Goal:
Lay out part of the records below as a Markdown table with the columns Row and Text, giving each line its own numbered row, skipping blank lines, and leaving the pictures out. Begin at the line that has "You are a GUI" and stop after the line that has "point(55,341)".

The data:
======

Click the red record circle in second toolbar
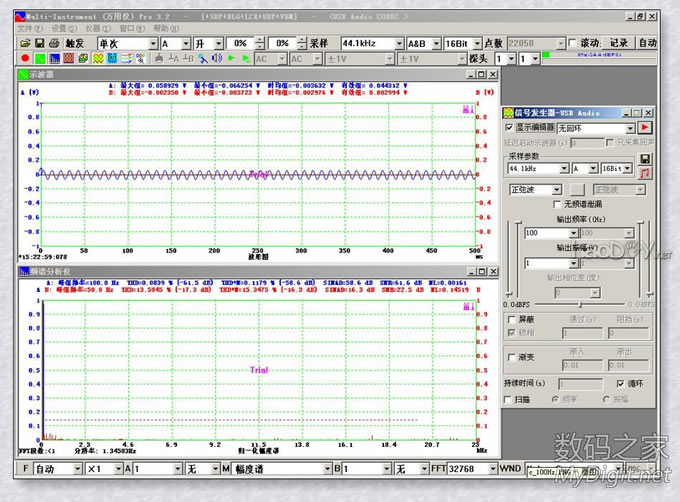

======

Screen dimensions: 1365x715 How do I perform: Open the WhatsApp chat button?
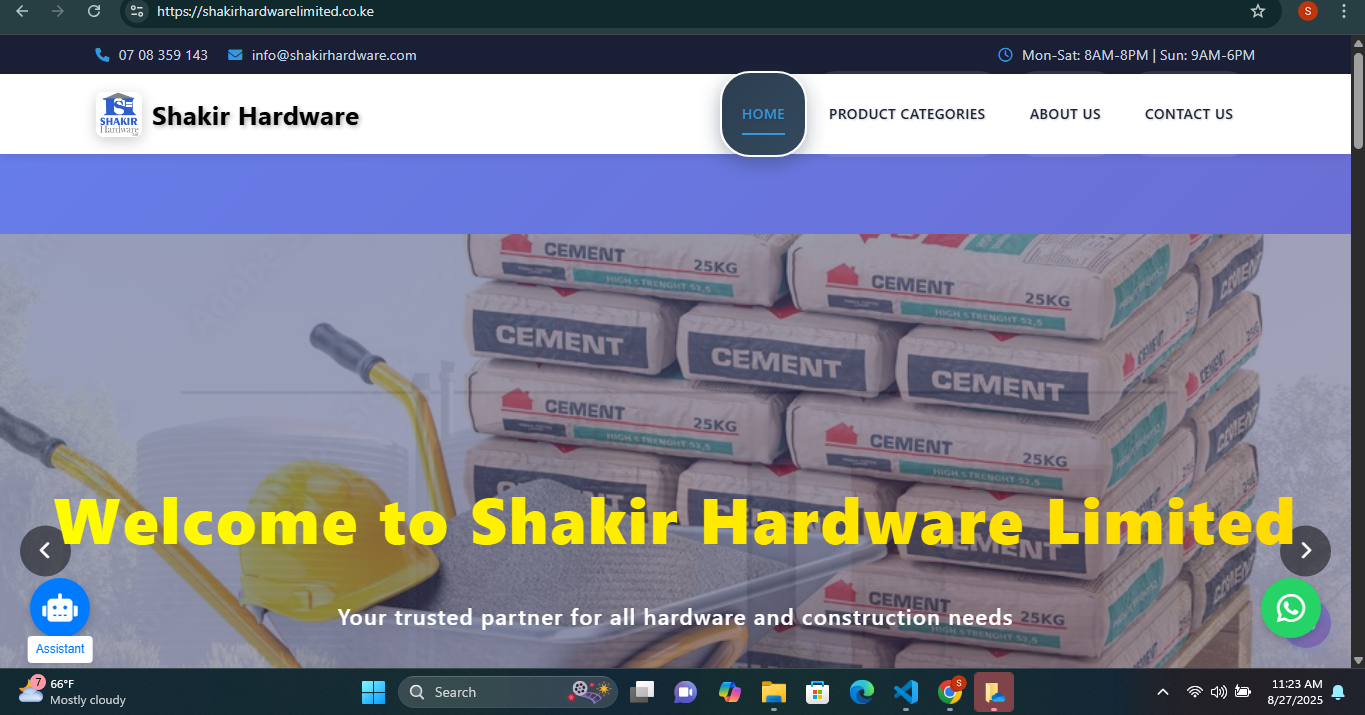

======

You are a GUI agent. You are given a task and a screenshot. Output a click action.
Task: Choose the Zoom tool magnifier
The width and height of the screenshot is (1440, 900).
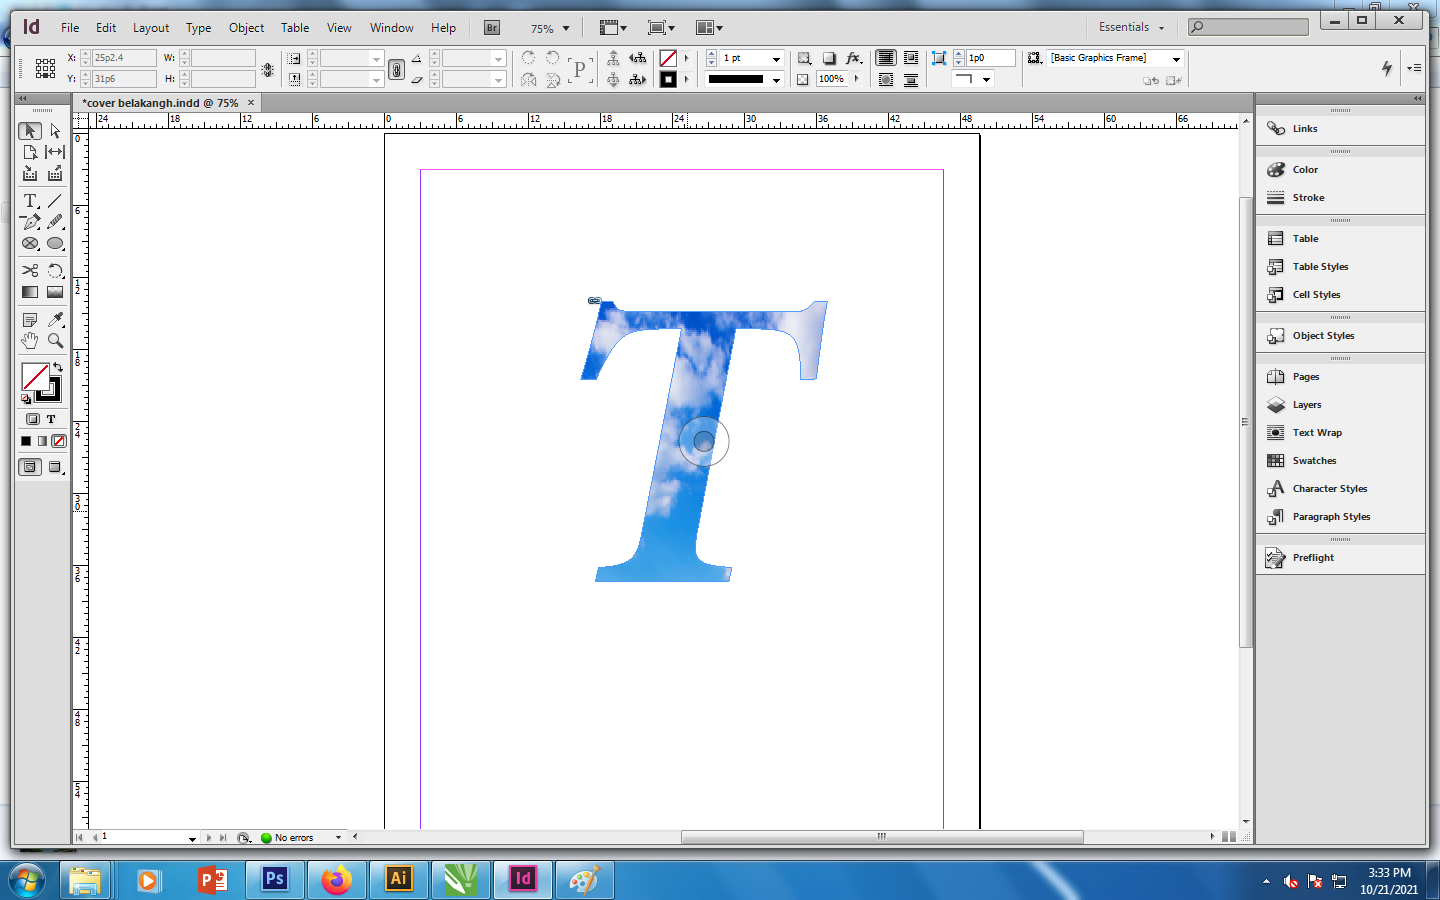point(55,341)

======

Answer below:
| Row | Text |
|---|---|
| 1 | You are a GUI agent. You are given a task and a screenshot. Output a click action. |
| 2 | Task: Choose the Zoom tool magnifier |
| 3 | The width and height of the screenshot is (1440, 900). |
| 4 | point(55,341) |